▸ **WHAT YOU HAVE TO DO**: Please restate each entry exactly, without skipping any.

▸ **THE RECORDS**:
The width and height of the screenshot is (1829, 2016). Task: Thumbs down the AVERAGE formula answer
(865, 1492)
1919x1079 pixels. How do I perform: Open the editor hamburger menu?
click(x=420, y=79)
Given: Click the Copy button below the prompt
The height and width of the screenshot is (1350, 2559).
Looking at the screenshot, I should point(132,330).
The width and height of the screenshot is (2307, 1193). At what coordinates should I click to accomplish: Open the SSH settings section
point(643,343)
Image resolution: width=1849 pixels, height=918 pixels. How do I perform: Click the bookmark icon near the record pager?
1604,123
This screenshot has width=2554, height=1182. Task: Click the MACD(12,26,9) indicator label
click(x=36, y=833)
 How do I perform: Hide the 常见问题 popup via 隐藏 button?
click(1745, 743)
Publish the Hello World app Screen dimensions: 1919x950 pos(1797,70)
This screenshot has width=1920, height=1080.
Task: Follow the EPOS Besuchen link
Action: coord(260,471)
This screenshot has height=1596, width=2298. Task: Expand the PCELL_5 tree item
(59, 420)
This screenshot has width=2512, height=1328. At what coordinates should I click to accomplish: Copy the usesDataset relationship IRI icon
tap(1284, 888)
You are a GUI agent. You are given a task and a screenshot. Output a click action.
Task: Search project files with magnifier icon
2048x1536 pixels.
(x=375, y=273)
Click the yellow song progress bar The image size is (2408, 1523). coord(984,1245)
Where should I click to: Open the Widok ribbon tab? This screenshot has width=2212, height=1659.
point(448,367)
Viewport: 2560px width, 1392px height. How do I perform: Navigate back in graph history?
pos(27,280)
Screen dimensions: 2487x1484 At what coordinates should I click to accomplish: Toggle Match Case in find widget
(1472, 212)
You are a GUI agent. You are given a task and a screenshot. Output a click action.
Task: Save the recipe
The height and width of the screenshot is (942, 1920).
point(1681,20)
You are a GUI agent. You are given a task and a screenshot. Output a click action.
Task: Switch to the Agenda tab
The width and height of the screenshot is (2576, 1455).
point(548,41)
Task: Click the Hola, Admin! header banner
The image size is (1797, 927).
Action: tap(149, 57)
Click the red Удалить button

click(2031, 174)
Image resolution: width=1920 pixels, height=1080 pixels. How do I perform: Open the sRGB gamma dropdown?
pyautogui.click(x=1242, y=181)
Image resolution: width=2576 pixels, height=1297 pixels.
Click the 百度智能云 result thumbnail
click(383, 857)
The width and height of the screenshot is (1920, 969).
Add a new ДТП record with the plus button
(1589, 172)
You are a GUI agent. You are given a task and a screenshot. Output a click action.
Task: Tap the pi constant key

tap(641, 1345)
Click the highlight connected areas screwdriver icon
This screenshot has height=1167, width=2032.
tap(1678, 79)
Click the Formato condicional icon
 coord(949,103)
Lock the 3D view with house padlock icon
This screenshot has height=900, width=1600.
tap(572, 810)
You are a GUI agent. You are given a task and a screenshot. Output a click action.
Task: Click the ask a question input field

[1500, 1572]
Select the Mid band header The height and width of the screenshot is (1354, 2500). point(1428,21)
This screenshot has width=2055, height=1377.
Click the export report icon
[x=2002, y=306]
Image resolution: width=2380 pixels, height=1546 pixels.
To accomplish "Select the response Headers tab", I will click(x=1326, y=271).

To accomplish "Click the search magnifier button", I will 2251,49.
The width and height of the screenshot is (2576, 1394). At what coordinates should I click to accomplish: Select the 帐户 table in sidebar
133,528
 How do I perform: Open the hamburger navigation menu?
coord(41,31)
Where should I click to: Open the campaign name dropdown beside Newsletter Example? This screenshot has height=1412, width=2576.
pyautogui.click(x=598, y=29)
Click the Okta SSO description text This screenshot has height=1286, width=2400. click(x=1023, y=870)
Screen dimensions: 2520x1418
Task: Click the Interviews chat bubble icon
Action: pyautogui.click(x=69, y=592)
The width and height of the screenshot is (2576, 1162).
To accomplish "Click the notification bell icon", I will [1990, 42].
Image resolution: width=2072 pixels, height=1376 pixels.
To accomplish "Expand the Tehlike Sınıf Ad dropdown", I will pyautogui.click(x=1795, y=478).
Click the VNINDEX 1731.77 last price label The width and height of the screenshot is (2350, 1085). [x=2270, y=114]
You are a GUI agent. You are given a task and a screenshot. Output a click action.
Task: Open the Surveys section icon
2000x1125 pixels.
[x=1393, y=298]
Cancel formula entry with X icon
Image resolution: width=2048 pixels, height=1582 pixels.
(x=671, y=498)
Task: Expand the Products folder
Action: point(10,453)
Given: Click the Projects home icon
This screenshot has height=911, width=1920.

▸ **RESPONSE FOR THIS EXERCISE**:
The width and height of the screenshot is (1829, 2016). Task: Thumbs down the AVERAGE formula answer
(865, 1492)
1919x1079 pixels. How do I perform: Open the editor hamburger menu?
click(x=420, y=79)
Given: Click the Copy button below the prompt
The height and width of the screenshot is (1350, 2559).
Looking at the screenshot, I should point(132,330).
The width and height of the screenshot is (2307, 1193). At what coordinates should I click to accomplish: Open the SSH settings section
point(643,343)
Image resolution: width=1849 pixels, height=918 pixels. How do I perform: Click the bookmark icon near the record pager?
1604,123
This screenshot has width=2554, height=1182. Task: Click the MACD(12,26,9) indicator label
click(x=36, y=833)
 How do I perform: Hide the 常见问题 popup via 隐藏 button?
click(1745, 743)
Publish the Hello World app Screen dimensions: 1919x950 pos(1797,70)
This screenshot has width=1920, height=1080.
Task: Follow the EPOS Besuchen link
Action: coord(260,471)
This screenshot has height=1596, width=2298. Task: Expand the PCELL_5 tree item
(59, 420)
This screenshot has width=2512, height=1328. At what coordinates should I click to accomplish: Copy the usesDataset relationship IRI icon
tap(1284, 888)
You are a GUI agent. You are given a task and a screenshot. Output a click action.
Task: Search project files with magnifier icon
2048x1536 pixels.
(x=375, y=273)
Click the yellow song progress bar The image size is (2408, 1523). coord(984,1245)
Where should I click to: Open the Widok ribbon tab? This screenshot has width=2212, height=1659.
point(448,367)
Viewport: 2560px width, 1392px height. How do I perform: Navigate back in graph history?
pos(27,280)
Screen dimensions: 2487x1484 At what coordinates should I click to accomplish: Toggle Match Case in find widget
(1472, 212)
You are a GUI agent. You are given a task and a screenshot. Output a click action.
Task: Save the recipe
The height and width of the screenshot is (942, 1920).
point(1681,20)
You are a GUI agent. You are given a task and a screenshot. Output a click action.
Task: Switch to the Agenda tab
The width and height of the screenshot is (2576, 1455).
point(548,41)
Task: Click the Hola, Admin! header banner
The image size is (1797, 927).
Action: tap(149, 57)
Click the red Удалить button

click(2031, 174)
Image resolution: width=1920 pixels, height=1080 pixels. How do I perform: Open the sRGB gamma dropdown?
pyautogui.click(x=1242, y=181)
Image resolution: width=2576 pixels, height=1297 pixels.
Click the 百度智能云 result thumbnail
click(383, 857)
The width and height of the screenshot is (1920, 969).
Add a new ДТП record with the plus button
(1589, 172)
You are a GUI agent. You are given a task and a screenshot. Output a click action.
Task: Tap the pi constant key

tap(641, 1345)
Click the highlight connected areas screwdriver icon
This screenshot has height=1167, width=2032.
tap(1678, 79)
Click the Formato condicional icon
 coord(949,103)
Lock the 3D view with house padlock icon
This screenshot has height=900, width=1600.
tap(572, 810)
You are a GUI agent. You are given a task and a screenshot. Output a click action.
Task: Click the ask a question input field

[1500, 1572]
Select the Mid band header The height and width of the screenshot is (1354, 2500). point(1428,21)
This screenshot has width=2055, height=1377.
Click the export report icon
[x=2002, y=306]
Image resolution: width=2380 pixels, height=1546 pixels.
To accomplish "Select the response Headers tab", I will click(x=1326, y=271).

To accomplish "Click the search magnifier button", I will 2251,49.
The width and height of the screenshot is (2576, 1394). At what coordinates should I click to accomplish: Select the 帐户 table in sidebar
133,528
 How do I perform: Open the hamburger navigation menu?
coord(41,31)
Where should I click to: Open the campaign name dropdown beside Newsletter Example? This screenshot has height=1412, width=2576.
pyautogui.click(x=598, y=29)
Click the Okta SSO description text This screenshot has height=1286, width=2400. click(x=1023, y=870)
Screen dimensions: 2520x1418
Task: Click the Interviews chat bubble icon
Action: pyautogui.click(x=69, y=592)
The width and height of the screenshot is (2576, 1162).
To accomplish "Click the notification bell icon", I will [1990, 42].
Image resolution: width=2072 pixels, height=1376 pixels.
To accomplish "Expand the Tehlike Sınıf Ad dropdown", I will pyautogui.click(x=1795, y=478).
Click the VNINDEX 1731.77 last price label The width and height of the screenshot is (2350, 1085). [x=2270, y=114]
You are a GUI agent. You are given a task and a screenshot. Output a click action.
Task: Open the Surveys section icon
2000x1125 pixels.
[x=1393, y=298]
Cancel formula entry with X icon
Image resolution: width=2048 pixels, height=1582 pixels.
(x=671, y=498)
Task: Expand the Products folder
Action: point(10,453)
Given: Click the Projects home icon
This screenshot has height=911, width=1920.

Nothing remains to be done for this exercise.